When you access a web page, bidders such as Criteo must determine in a few dozens of milliseconds if they want to purchase the advertising space on the page. At that moment, a real-time auction takes place, and once you remove all the communication exchange delays, it leaves a handful of milliseconds to compute exactly how much to bid. In the past year, Criteo has put a large amount of effort into reshaping its in-house machine learning stack responsible for making such predictions—in particular, opening it to new technologies such as TensorFlow.
Unfortunately, even for simple logistic regression models and small neural networks, Criteo’s initial TensorFlow implementations saw inference time increase by 100, going from 300 microseconds to 30 milliseconds.
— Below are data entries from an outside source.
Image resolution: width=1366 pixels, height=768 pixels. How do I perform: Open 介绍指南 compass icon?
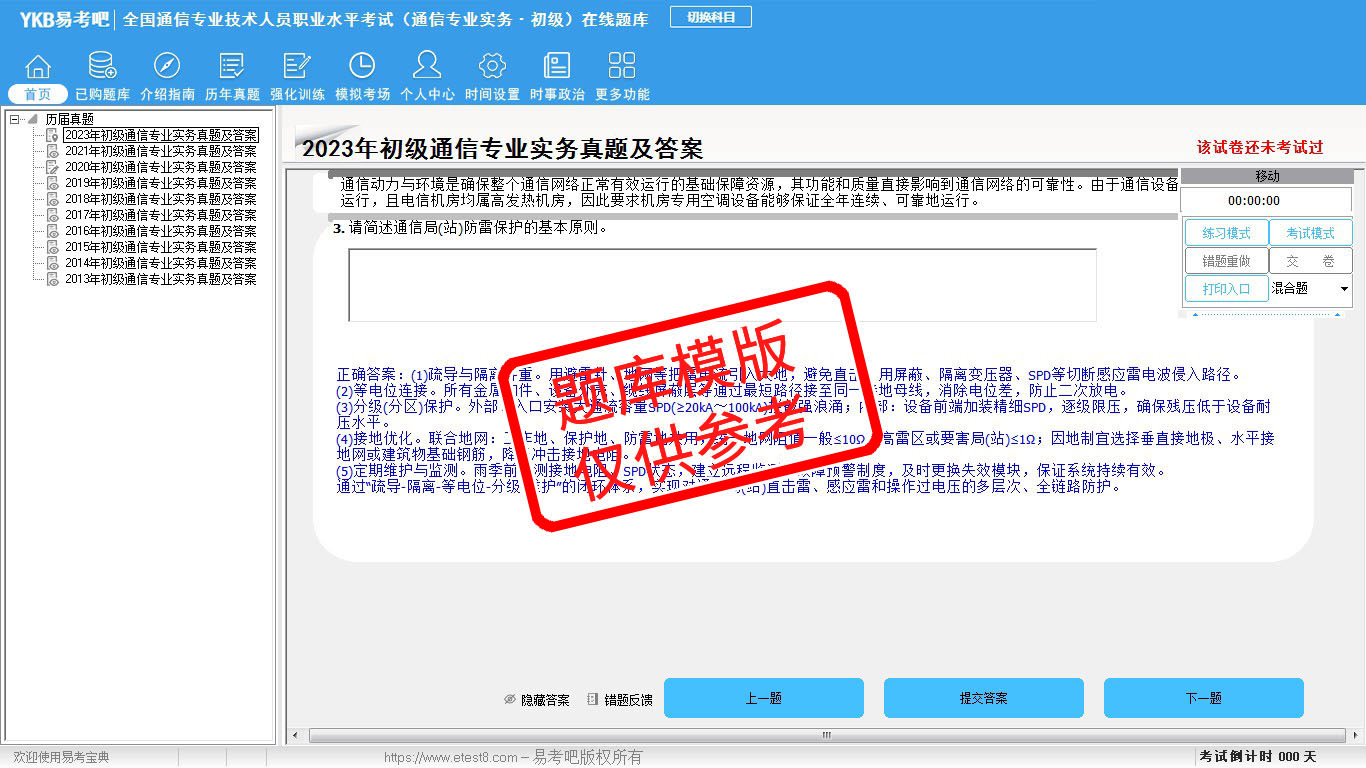167,67
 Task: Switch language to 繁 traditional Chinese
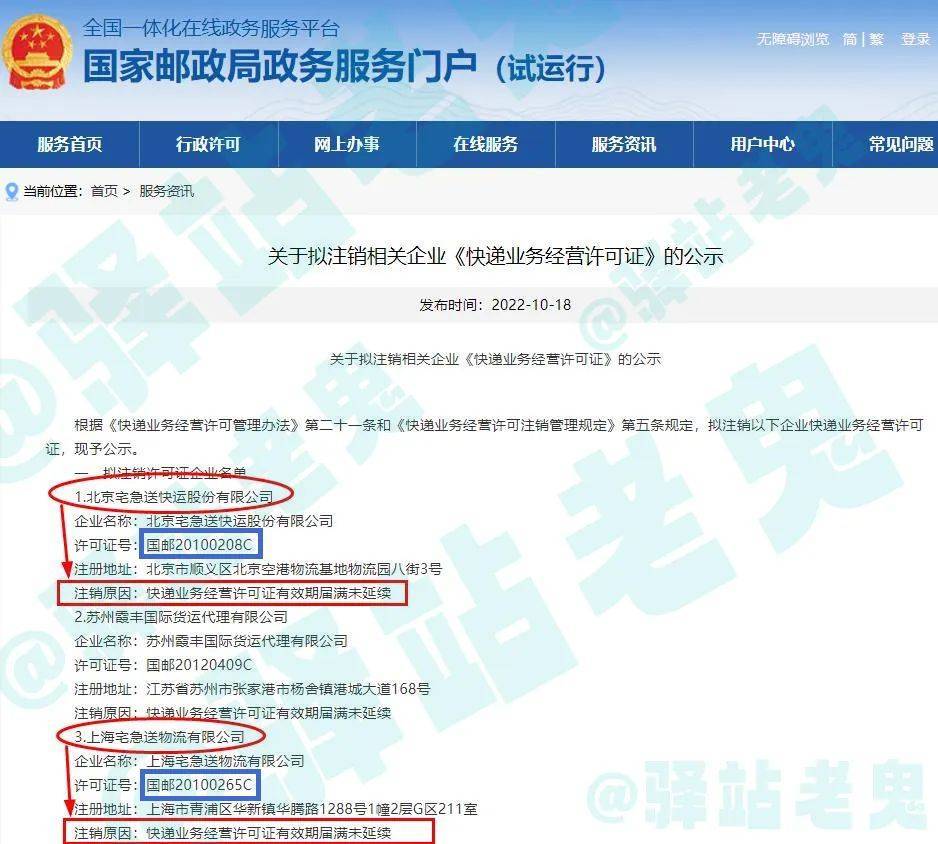coord(874,41)
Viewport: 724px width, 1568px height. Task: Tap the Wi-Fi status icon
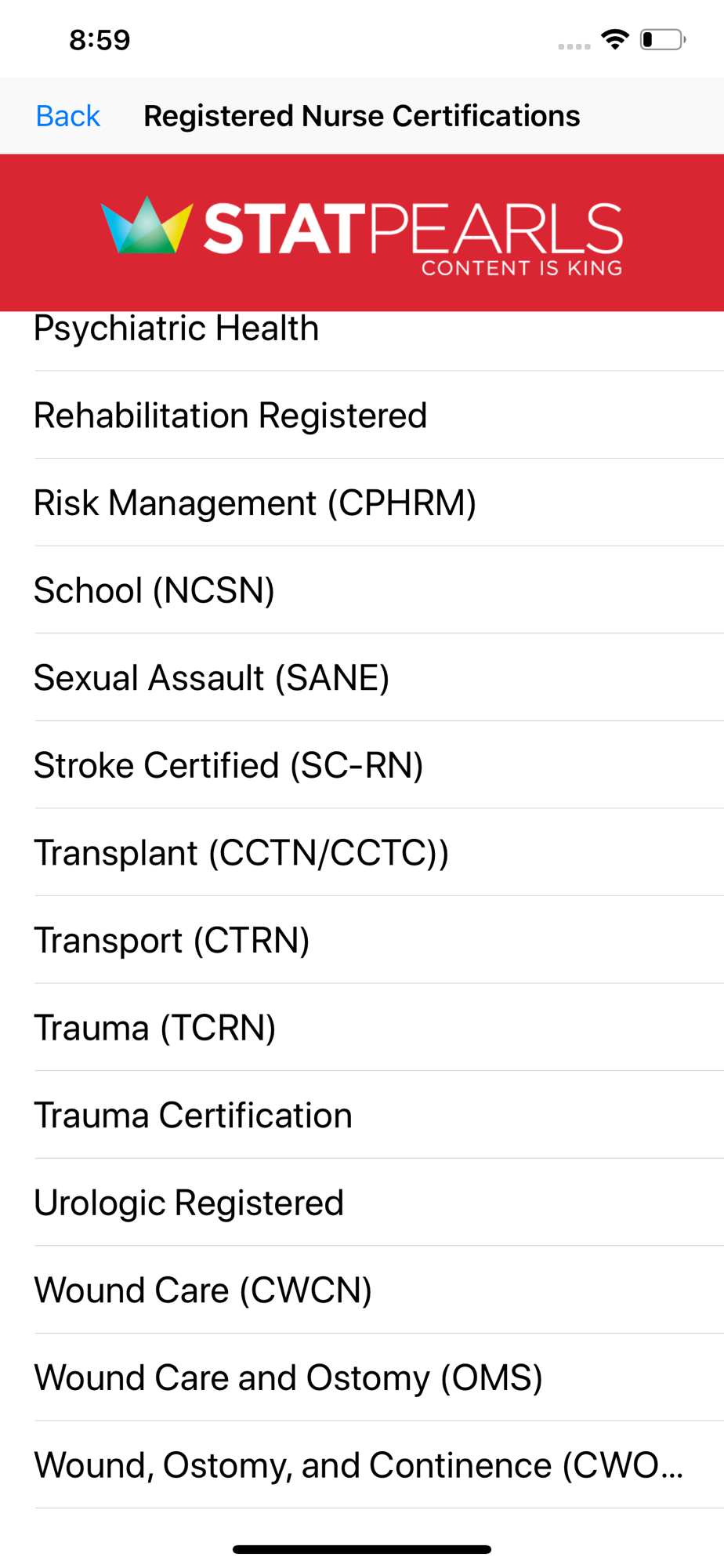615,39
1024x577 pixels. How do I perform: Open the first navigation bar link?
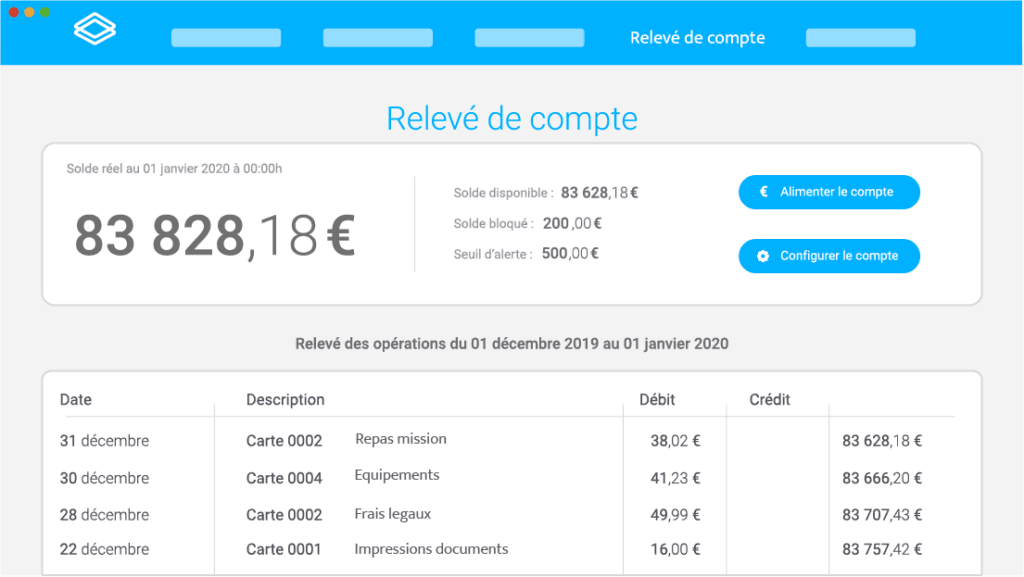[x=225, y=38]
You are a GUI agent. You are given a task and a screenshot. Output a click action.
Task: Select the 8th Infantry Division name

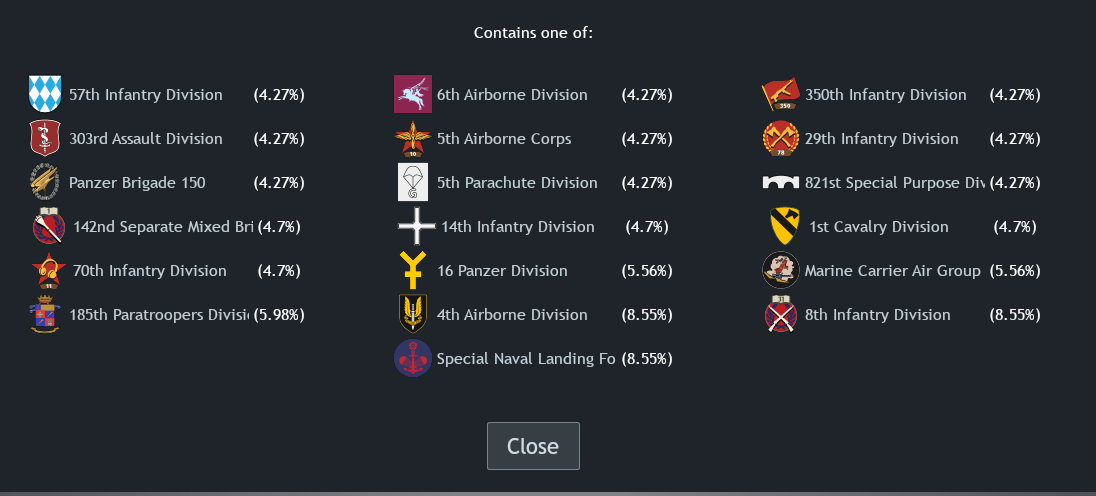pos(877,315)
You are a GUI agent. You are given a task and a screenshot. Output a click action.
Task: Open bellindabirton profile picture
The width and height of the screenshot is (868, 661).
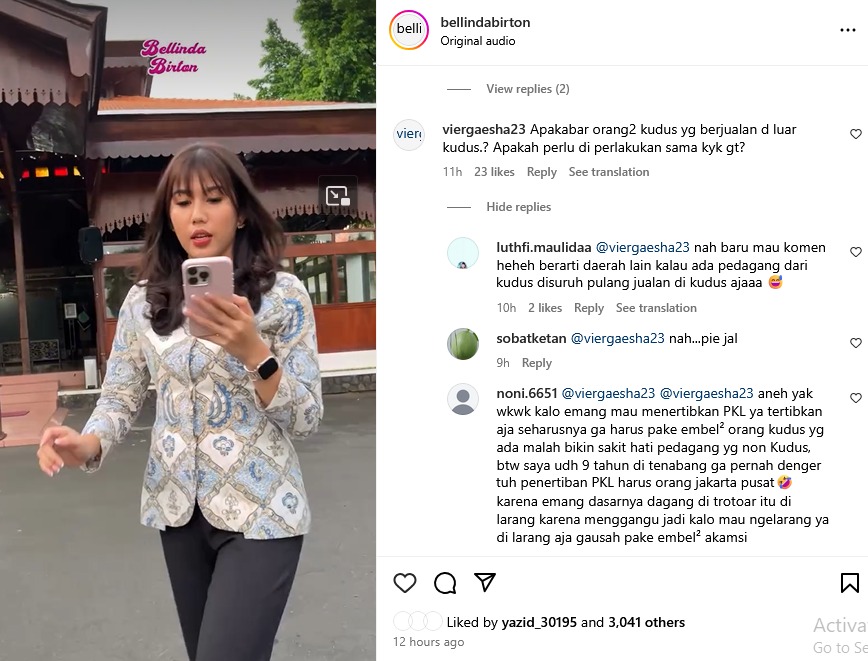[x=409, y=29]
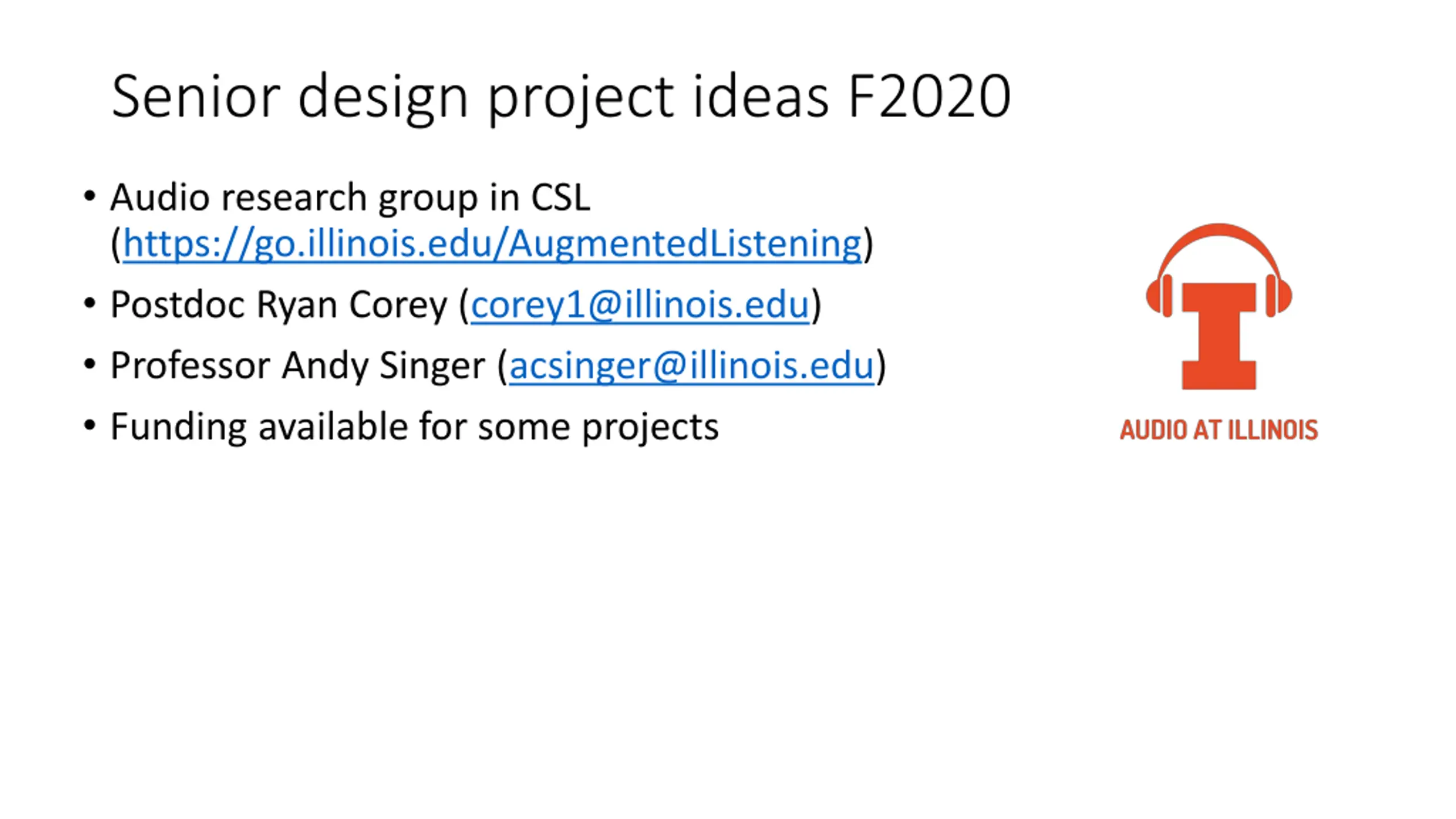
Task: Click the AUDIO AT ILLINOIS caption text
Action: pyautogui.click(x=1219, y=430)
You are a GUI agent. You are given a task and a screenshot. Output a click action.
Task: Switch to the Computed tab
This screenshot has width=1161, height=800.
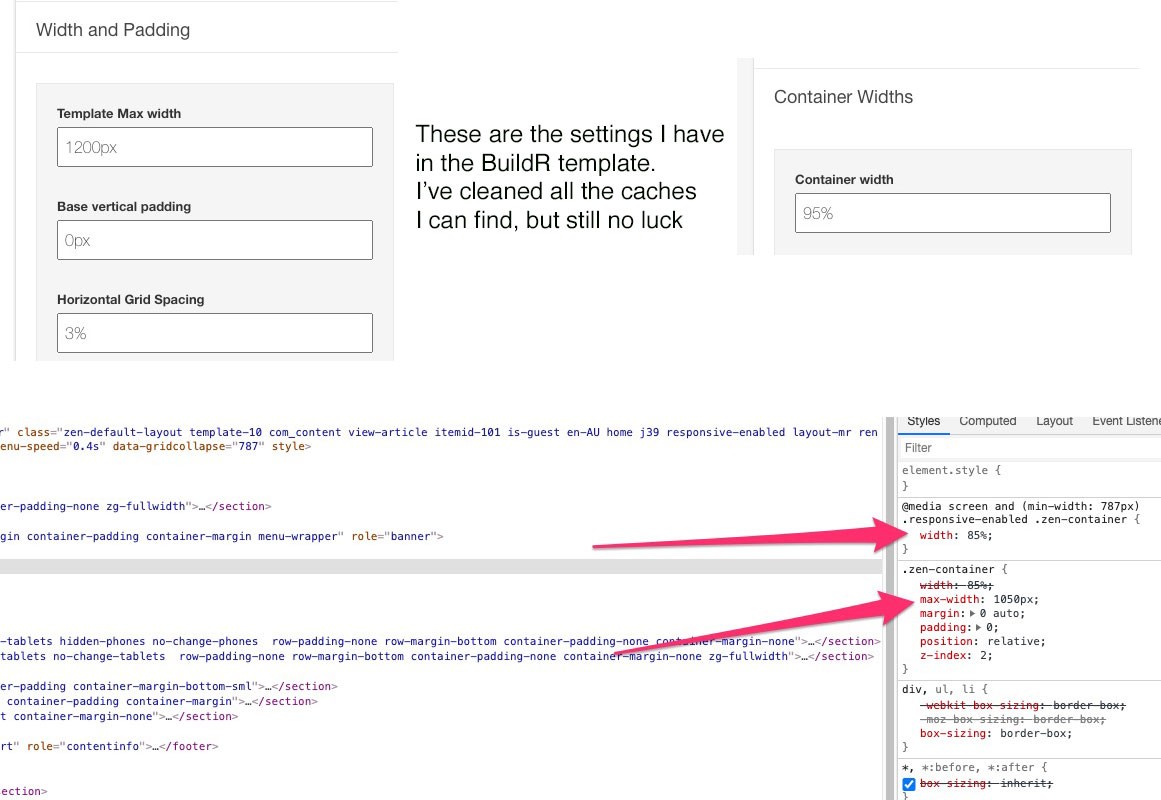click(x=987, y=421)
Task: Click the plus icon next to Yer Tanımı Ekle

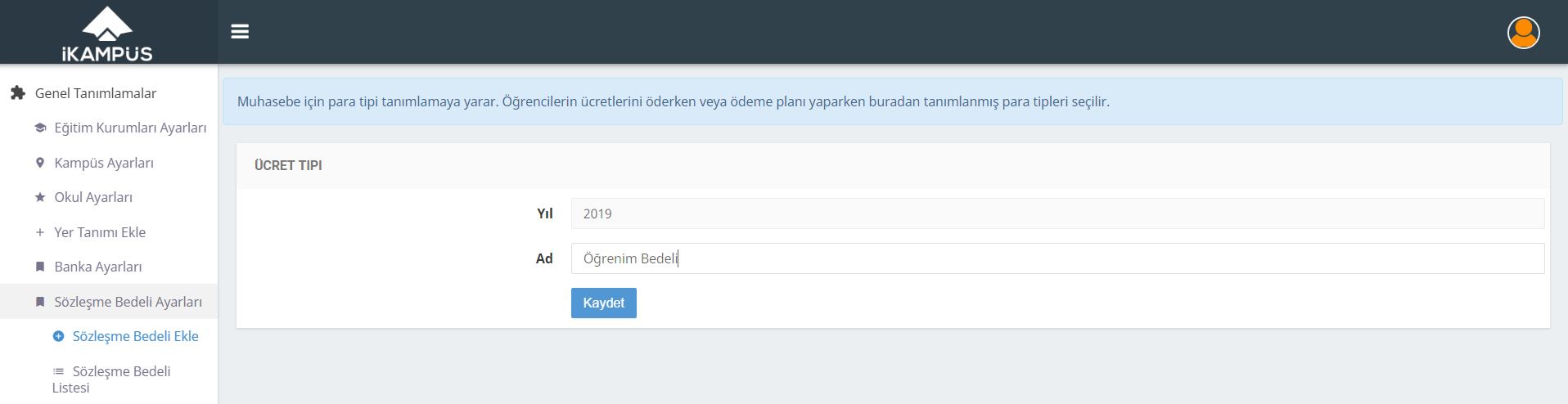Action: click(40, 232)
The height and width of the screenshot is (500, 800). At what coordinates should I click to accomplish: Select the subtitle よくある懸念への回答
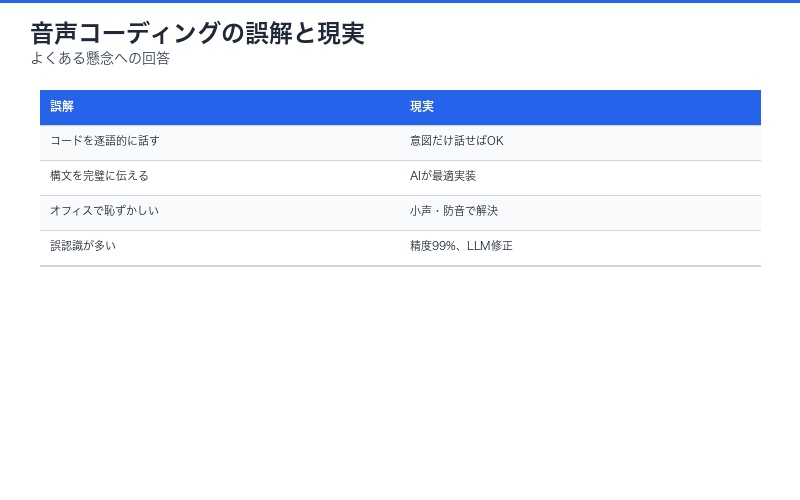pos(100,58)

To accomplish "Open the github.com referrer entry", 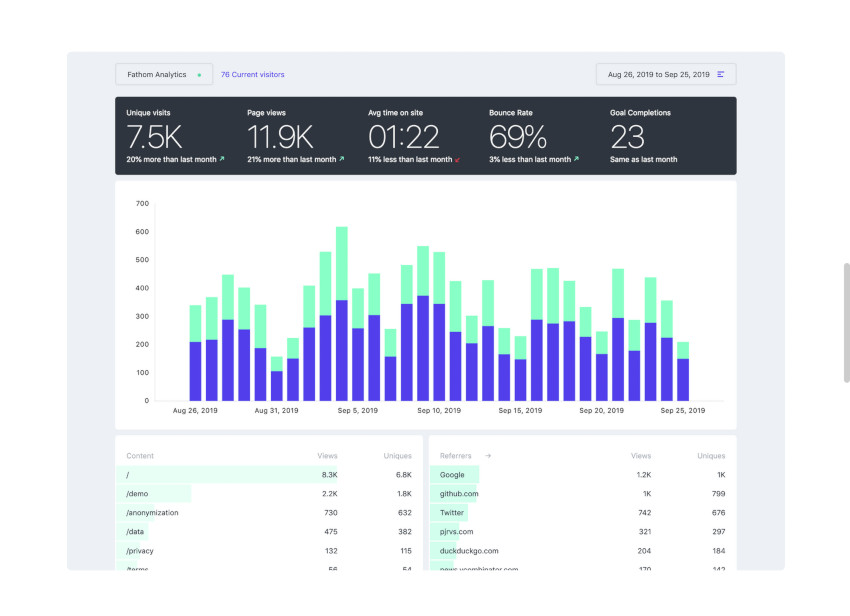I will (459, 493).
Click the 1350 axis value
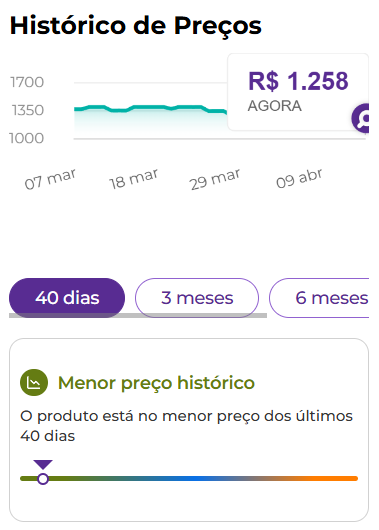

Nicolas Kowalski and Axel Antoniotti outline how Criteo approached this issue, discussing how Criteo profiled its model to understand its bottleneck; why commonly shared solutions such as optimizing TensorFlow build for the target hardware, freezing and cleaning up the model, and using accelerated linear algebra (XLA) ended up being lackluster; and how Criteo rewrote is models from scratch, reimplementing cross-features and hashing functions using low-level TF operations in order to factorize as much as possible all TensorFlow nodes in its model.
Prerequisite knowledge
- A basic understanding of how TensorFlow and TensorFlow Serving work
- Experience optimizing TensorFlow models for serving (useful but not required)
What you'll learn
- Understand how to optimize a TensorFlow model before serving it online
- Discover how to profile a TensorFlow model with a complex preprocessing architecture
- Learn how and when to replace feature columns with custom cross-features and hashing functions to factorize and drastically reduce the number of nodes in the model
This session is from the 2019 O'Reilly TensorFlow World Conference in Santa Clara, CA.